Split screen now to younger parents. I often wonder if they feel the need to soul search as much as those of us who waited longer. Does it feel like quite the same leap to a 23-year-old mom as it does to a 37-year-old one? Does age add complexity to what could just be seen as a natural next step, after finding a suitable mating partner? My hunch is that with younger parents, there is more action, less thought. Which makes sense: They haven’t had all of those years as adults without children, so there’s not the same basis for comparison: Life Before vs. Life After.
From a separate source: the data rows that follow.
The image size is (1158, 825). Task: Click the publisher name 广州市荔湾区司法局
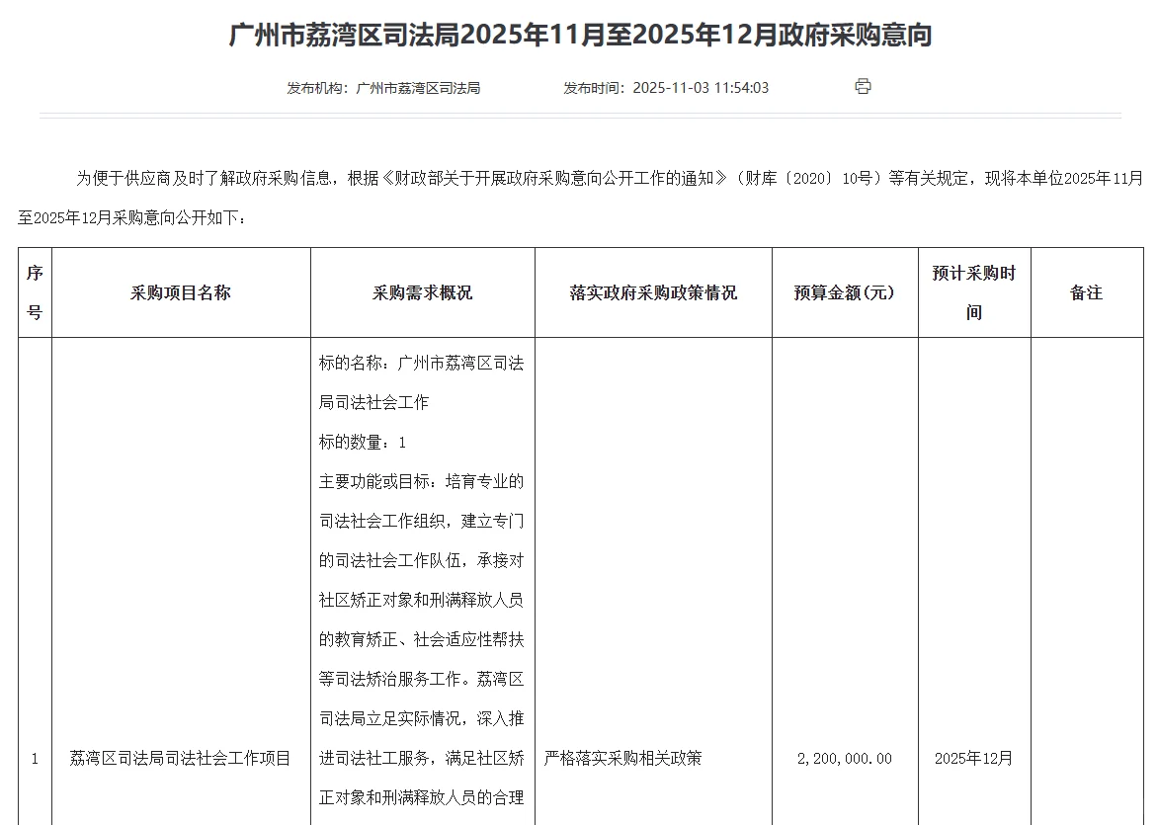coord(420,87)
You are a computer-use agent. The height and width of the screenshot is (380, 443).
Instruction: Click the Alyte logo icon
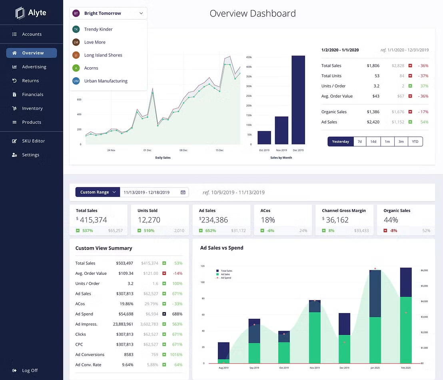pos(20,13)
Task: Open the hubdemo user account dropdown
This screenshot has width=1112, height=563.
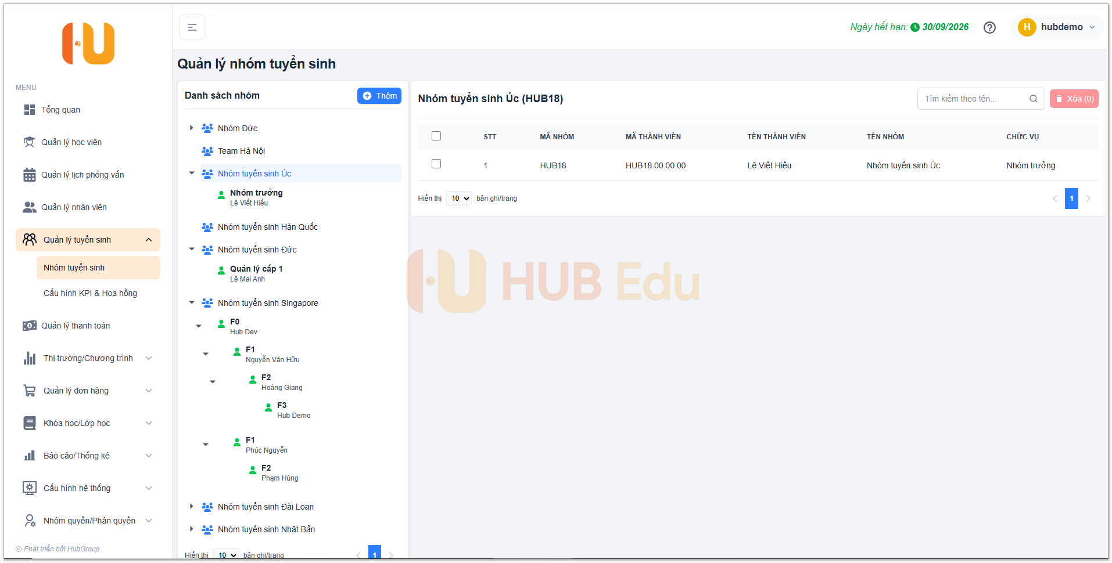Action: pyautogui.click(x=1057, y=27)
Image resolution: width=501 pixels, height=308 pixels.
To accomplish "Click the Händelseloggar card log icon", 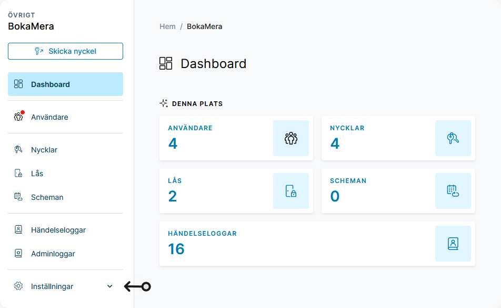I will tap(453, 244).
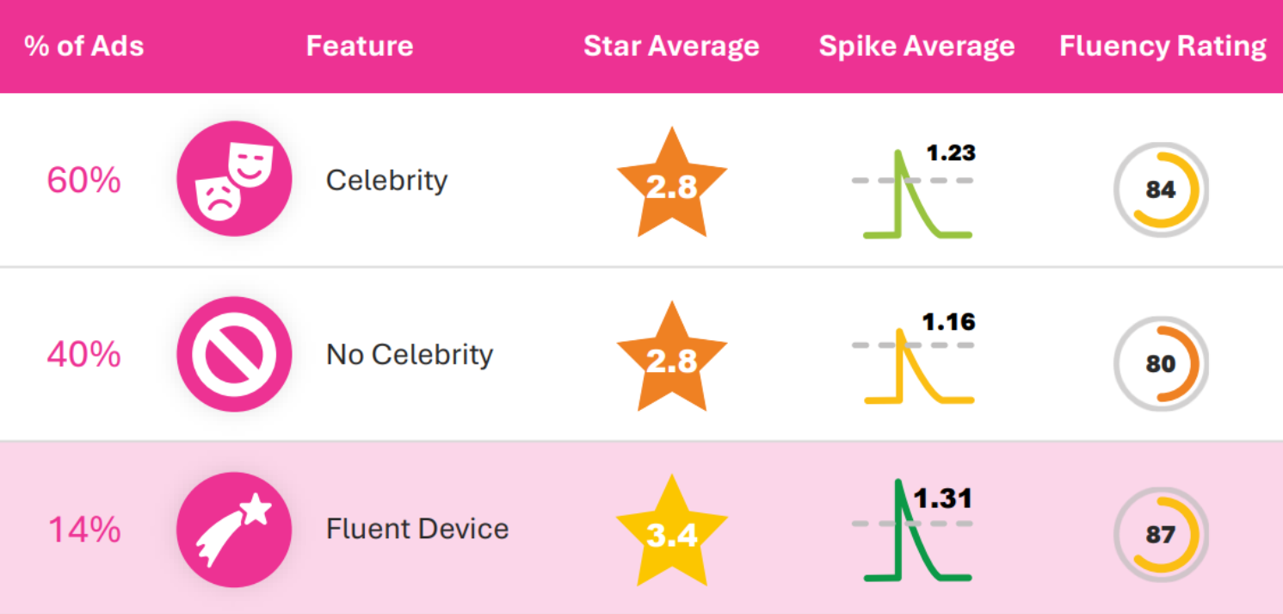
Task: Click the fluency rating gauge showing 80
Action: (1161, 363)
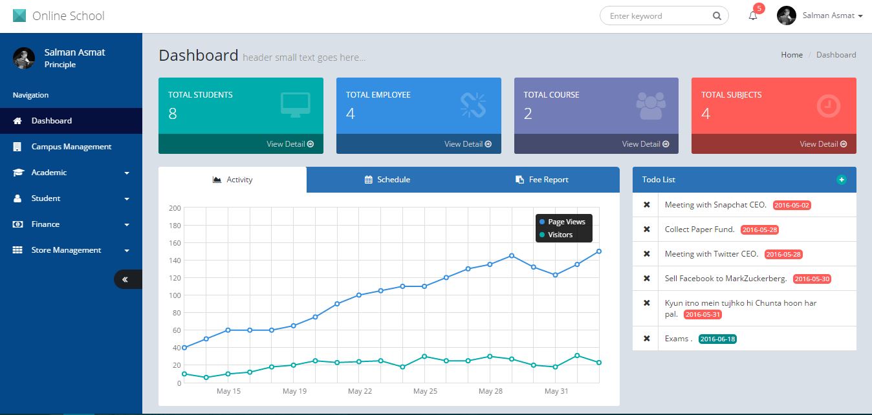Switch to the Fee Report tab

coord(541,180)
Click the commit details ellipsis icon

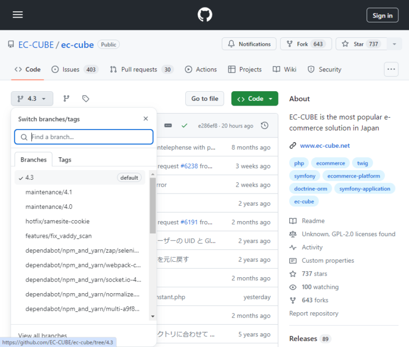pyautogui.click(x=168, y=126)
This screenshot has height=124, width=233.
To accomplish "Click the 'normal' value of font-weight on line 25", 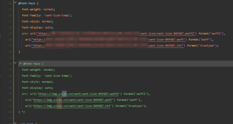I will coord(48,10).
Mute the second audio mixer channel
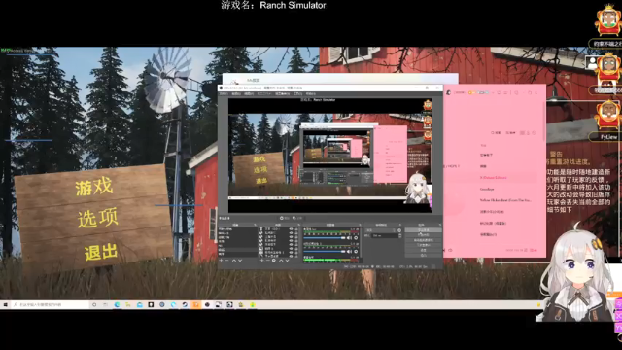This screenshot has width=622, height=350. [x=349, y=252]
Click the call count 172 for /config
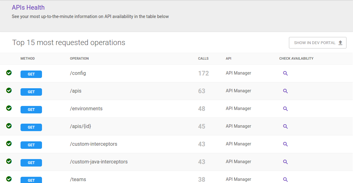 (204, 73)
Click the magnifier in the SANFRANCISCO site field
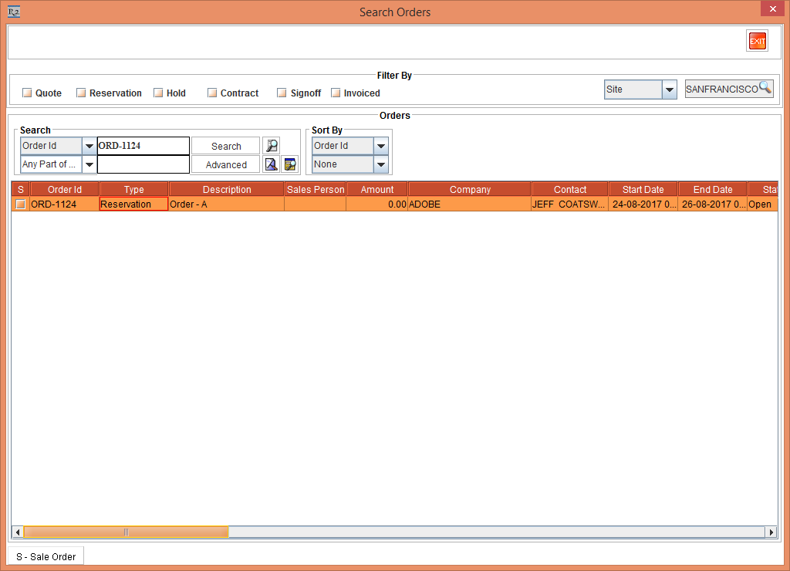Viewport: 790px width, 571px height. [x=765, y=88]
And when I think about my friends who took the plunge later, as I did, it brings me back to my journey with my daughter, as she fights her way back to good health. When I’ve relayed the story to fellow parents, many times they respond, “I can’t even imagine what that must be like.” Except here’s the thing: I think they can. When you’ve taken that conscious leap into parenting, having a child who gets sick — life-threateningly sick — is a scenario you’ve played. It stays in the back of your mind, in the “But what if?” part. You keep it back there for good reason — it would consume you if you brought it to the fore. We all have these fears, either the moment we choose to become parents or later, after our children are born.

And here’s the answer to that “What If?”: If that happened, you would do everything you could to make your child healthy again. Would that make you heroic? Brave? Not especially. It would make you what you already are — a parent. No matter what, I feel grateful and fortunate to have taken this plunge. My life has never been the same, and I mean that in the best possible way.